_WRITTEN EXERCISE_
Copy the entries below word for word, from the very first line through the line with "This screenshot has width=585, height=432.".

_TASK INPUT_
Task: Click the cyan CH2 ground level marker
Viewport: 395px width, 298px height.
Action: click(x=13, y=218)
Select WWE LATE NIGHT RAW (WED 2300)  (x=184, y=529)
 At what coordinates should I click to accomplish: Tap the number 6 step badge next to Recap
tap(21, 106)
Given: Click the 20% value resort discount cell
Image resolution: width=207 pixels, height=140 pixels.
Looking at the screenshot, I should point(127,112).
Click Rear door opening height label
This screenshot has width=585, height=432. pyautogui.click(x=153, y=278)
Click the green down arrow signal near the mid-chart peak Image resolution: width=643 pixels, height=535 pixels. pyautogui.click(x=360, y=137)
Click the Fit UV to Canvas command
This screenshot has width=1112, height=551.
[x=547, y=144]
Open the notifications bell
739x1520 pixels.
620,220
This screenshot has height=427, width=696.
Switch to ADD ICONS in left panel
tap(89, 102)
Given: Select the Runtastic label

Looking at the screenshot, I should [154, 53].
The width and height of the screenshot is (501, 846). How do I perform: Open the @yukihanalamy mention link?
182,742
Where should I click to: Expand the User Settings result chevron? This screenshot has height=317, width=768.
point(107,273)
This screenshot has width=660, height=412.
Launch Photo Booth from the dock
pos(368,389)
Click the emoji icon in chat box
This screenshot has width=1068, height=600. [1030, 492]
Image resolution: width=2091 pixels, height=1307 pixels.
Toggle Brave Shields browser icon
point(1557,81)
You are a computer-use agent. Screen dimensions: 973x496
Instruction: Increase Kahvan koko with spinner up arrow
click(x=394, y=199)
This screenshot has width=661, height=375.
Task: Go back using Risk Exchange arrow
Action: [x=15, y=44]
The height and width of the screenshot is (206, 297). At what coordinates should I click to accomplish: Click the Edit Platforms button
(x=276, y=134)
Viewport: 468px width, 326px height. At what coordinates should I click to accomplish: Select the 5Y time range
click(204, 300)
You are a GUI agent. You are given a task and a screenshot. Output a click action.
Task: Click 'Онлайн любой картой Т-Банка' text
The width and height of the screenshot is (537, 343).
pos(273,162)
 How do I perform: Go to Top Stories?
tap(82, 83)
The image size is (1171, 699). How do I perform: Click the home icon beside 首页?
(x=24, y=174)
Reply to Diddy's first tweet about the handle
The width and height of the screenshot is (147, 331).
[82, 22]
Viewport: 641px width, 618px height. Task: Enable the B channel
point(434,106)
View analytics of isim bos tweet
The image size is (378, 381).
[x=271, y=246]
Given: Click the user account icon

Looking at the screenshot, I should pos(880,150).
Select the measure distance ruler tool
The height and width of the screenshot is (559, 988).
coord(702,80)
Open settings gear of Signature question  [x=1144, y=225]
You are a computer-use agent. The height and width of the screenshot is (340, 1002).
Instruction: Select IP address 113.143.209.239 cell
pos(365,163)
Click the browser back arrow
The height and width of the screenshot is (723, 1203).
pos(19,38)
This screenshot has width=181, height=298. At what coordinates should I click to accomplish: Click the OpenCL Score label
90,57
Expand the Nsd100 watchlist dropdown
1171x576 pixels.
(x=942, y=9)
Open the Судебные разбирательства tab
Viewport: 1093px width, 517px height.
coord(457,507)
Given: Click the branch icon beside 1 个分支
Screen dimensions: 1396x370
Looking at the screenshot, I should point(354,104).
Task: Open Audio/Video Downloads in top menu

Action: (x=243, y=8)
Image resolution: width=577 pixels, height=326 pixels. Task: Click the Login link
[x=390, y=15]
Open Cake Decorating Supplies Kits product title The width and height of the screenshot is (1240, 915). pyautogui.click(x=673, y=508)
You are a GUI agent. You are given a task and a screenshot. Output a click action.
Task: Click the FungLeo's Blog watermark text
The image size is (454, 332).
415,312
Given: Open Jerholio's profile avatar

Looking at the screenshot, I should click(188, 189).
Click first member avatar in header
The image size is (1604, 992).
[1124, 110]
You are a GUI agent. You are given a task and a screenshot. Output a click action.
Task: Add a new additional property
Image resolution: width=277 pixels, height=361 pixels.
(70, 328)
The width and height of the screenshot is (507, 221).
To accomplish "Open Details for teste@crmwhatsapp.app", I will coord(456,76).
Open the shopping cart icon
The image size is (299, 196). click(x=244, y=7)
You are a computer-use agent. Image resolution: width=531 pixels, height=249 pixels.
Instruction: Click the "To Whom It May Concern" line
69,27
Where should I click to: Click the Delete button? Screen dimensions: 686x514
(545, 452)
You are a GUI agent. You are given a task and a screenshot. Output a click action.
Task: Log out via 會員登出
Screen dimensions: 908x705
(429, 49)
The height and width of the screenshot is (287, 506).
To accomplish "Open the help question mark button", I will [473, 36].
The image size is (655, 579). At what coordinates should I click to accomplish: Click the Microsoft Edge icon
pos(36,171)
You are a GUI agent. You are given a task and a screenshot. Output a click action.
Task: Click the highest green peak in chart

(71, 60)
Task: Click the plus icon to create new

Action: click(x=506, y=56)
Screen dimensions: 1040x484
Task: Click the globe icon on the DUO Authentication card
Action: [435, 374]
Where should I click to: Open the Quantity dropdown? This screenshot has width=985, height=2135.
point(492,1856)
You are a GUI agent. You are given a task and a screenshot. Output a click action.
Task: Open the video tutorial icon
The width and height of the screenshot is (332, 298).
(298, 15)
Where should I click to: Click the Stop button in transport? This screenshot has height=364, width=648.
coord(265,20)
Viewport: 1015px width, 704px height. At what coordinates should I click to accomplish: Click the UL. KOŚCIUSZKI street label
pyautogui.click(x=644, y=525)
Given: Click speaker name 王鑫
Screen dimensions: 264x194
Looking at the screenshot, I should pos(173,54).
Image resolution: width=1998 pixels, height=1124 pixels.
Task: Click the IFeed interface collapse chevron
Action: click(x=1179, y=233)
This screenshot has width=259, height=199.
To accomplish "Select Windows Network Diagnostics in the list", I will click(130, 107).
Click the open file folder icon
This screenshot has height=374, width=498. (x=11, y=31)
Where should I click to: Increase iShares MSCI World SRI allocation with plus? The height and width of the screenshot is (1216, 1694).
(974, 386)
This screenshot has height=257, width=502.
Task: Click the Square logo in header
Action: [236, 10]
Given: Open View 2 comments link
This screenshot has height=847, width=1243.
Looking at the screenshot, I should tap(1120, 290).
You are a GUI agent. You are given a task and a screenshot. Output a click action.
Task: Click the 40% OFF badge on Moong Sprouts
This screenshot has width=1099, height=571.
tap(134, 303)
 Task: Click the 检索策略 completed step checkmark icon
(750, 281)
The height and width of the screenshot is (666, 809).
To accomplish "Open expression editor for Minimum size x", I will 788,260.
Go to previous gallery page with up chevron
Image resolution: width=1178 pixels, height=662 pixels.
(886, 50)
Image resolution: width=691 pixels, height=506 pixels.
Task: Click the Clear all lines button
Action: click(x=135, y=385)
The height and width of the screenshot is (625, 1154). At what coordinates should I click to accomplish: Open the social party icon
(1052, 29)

_ANSWER FOR THE TASK_
Task: Click the cyan CH2 ground level marker
Viewport: 395px width, 298px height.
Action: click(x=13, y=218)
Select WWE LATE NIGHT RAW (WED 2300)  (x=184, y=529)
 At what coordinates should I click to accomplish: Tap the number 6 step badge next to Recap
tap(21, 106)
Given: Click the 20% value resort discount cell
Image resolution: width=207 pixels, height=140 pixels.
Looking at the screenshot, I should point(127,112).
Click Rear door opening height label
This screenshot has width=585, height=432. pyautogui.click(x=153, y=278)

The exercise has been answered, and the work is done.